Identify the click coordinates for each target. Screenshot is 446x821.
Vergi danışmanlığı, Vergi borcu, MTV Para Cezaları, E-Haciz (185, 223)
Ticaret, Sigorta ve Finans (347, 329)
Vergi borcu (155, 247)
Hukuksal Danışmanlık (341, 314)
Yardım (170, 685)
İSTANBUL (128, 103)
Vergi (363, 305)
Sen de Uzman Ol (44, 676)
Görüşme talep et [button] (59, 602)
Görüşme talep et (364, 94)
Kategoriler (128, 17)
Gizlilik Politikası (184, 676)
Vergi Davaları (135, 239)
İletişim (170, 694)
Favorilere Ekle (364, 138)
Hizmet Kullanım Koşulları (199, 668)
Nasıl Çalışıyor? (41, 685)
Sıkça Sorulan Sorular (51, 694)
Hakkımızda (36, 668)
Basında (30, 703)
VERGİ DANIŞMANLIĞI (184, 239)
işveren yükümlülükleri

* * *

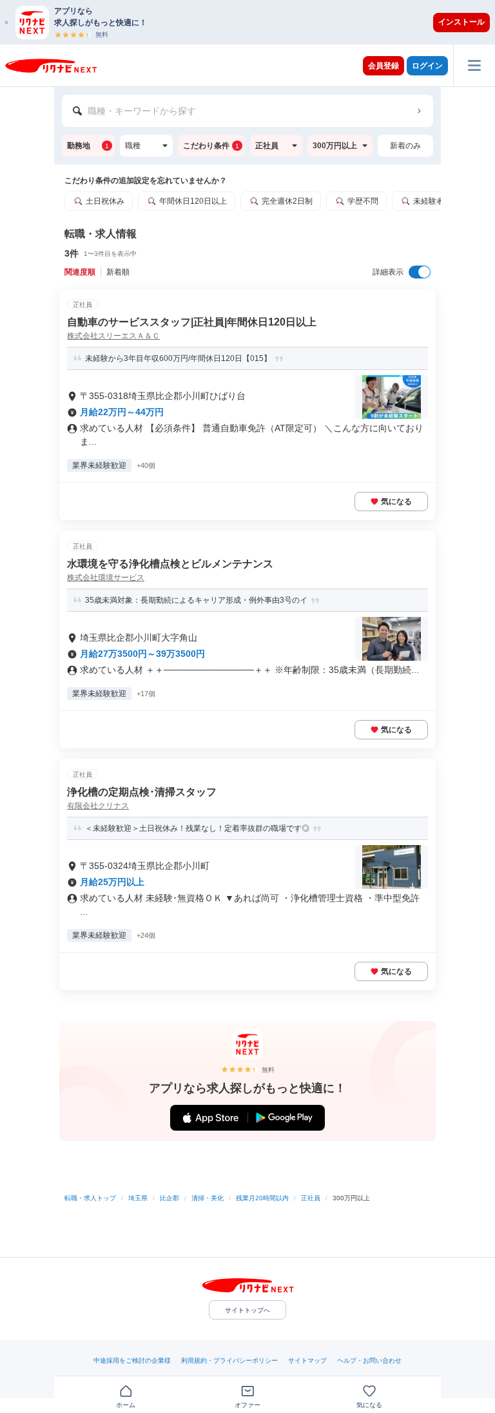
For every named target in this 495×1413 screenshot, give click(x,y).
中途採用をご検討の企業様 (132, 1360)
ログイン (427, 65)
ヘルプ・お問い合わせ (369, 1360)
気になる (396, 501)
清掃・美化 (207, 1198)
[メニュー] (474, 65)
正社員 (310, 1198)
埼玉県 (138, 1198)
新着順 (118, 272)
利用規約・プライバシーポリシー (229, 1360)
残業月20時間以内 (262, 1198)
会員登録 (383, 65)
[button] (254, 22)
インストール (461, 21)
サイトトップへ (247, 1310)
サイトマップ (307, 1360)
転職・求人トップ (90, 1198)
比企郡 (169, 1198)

=== Objective ===
Please copy the records from the line containing "Vergi Davaları (135, 239)" through the line containing "VERGİ DANIŞMANLIĞI (184, 239)", reproducing each line without any change.

=== Task result ===
Vergi Davaları (135, 239)
İletişim (170, 694)
Favorilere Ekle (364, 138)
Hizmet Kullanım Koşulları (199, 668)
Nasıl Çalışıyor? (41, 685)
Sıkça Sorulan Sorular (51, 694)
Hakkımızda (36, 668)
Basında (30, 703)
VERGİ DANIŞMANLIĞI (184, 239)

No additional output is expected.